Unlike the Old, the New is routed in a clockwise direction, which means most of the trouble is to the left. It, too, runs along relatively flat ground. But there are plenty of small mounds and depressions that can send shots scattering in different directions once they land and start to roll. Overall, there are fewer bunkers on the New, and the ones that Morris fashioned there tend to be somewhat shallower than those on the Old. He endowed this track with only one double green (as opposed to the seven that the Old Course possesses), and it serves the third and 15th holes.
“As a rule, the New plays harder than the Old,” says David Scott, a native St. Andrean and master PGA professional who runs all golf operations in town for the Kohler Co., which owns the Old Course Hotel and the Duke’s Course. “It demands that players hit more accurate tee shots, and that they play smart golf. There are some really hard par-4s, like No. 6, which may be the toughest on the entire links, and 10, which has a blind tee shot and is nearly 460 yards in length. As for the three-pars, the ninth and 17th each stretch more than 200 yards.”
The New also features a number of holes that are flat-out fun, like the par-5 12th, a straightforward hole that plays toward town, and No. 13, an uphill par-3 with a green set on top of a dune and backed by St. Andrews Bay.
The Jube runs along that same bay and thus is the most exposed of the two courses to wind. Originally comprised of 12 holes and financed by the St. Andrews Town Council, it started as little more than a pitch-and-putt, with the vast majority of its early players being women and beginners. In time, locals came to call it the Nursery. Former Open champion Willie Auchterlonie supervised an expansion to 18 holes in the early 1900s, but that did not do much to improve the reputation of the Jube, for it measured a mere 5,330 yards after that work.
“What (the Jubilee Course) has that the other courses in St. Andrews do not is elevation as well as a variety of distant vistas.”
-Donald Steel
Auchterlonie was a noted clubmaker who ran a popular golf shop in St. Andrews that remains in business to this day. He oversaw the fashioning of a third iteration of the course right after the end of World War I, and he certainly made it tougher by increasing its length to a tick more than 6,000 yards. But it wasn’t until the late 1980s that the acclaimed course architect and golf writer Donald Steel transformed the Jube into a much more interesting layout, adding several new holes and increasing the course’s length to more than 6,700 yards. He also raised many of the tees. The latest version of the course reopened in September 1989 in a ceremony that featured the reigning U.S. Open champion at the time, Curtis Strange. And the Jube quickly came to be regarded as the most difficult golf course in the Auld Toon.

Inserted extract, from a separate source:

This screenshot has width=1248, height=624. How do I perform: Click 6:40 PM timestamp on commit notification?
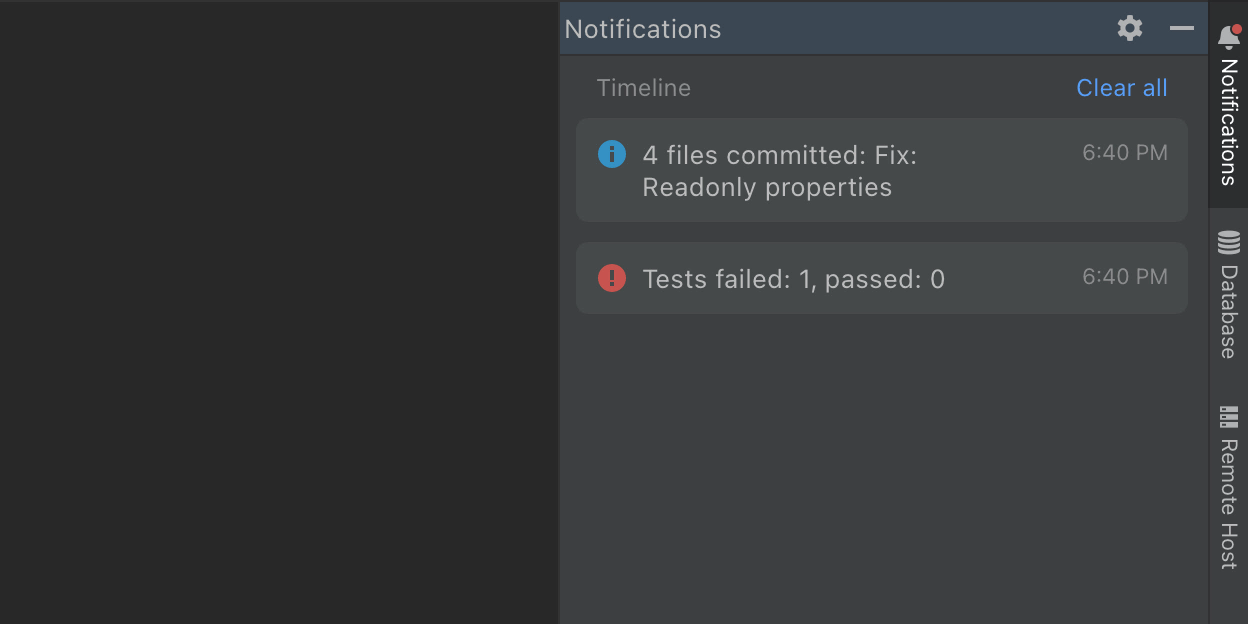(x=1124, y=153)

Though it borders the New and is just across the links from the Old, the Jubilee has something of a different feel.
“What it has that the other courses in St. Andrews do not is elevation as well as a variety of distant vistas,” says Steel, who was a good enough player to have qualified for the 1970 Open Championship in St. Andrews and won the USGA’s 2018 Herbert Warren Wind Book Award for his biography of amateur golf great Sir Michael Bonallack. “Its holes also change direction rather more.”
Fortunately, the Jube possesses many of the same views as the New and Old as it takes its golfers back to town on the back nine, with Nos. 14-18 (a quartet of par-4s and one par-3) providing a finish that is both scenic and stirring.
If these two courses were located anywhere else, golfers would never stop talking about them. But even as they operate in relative obscurity in St. Andrews, they provide a couple of great options for golfers to consider when they are not teeing it on the Old. And with that course, they make the Home of Golf one of the best places on earth to tee it up.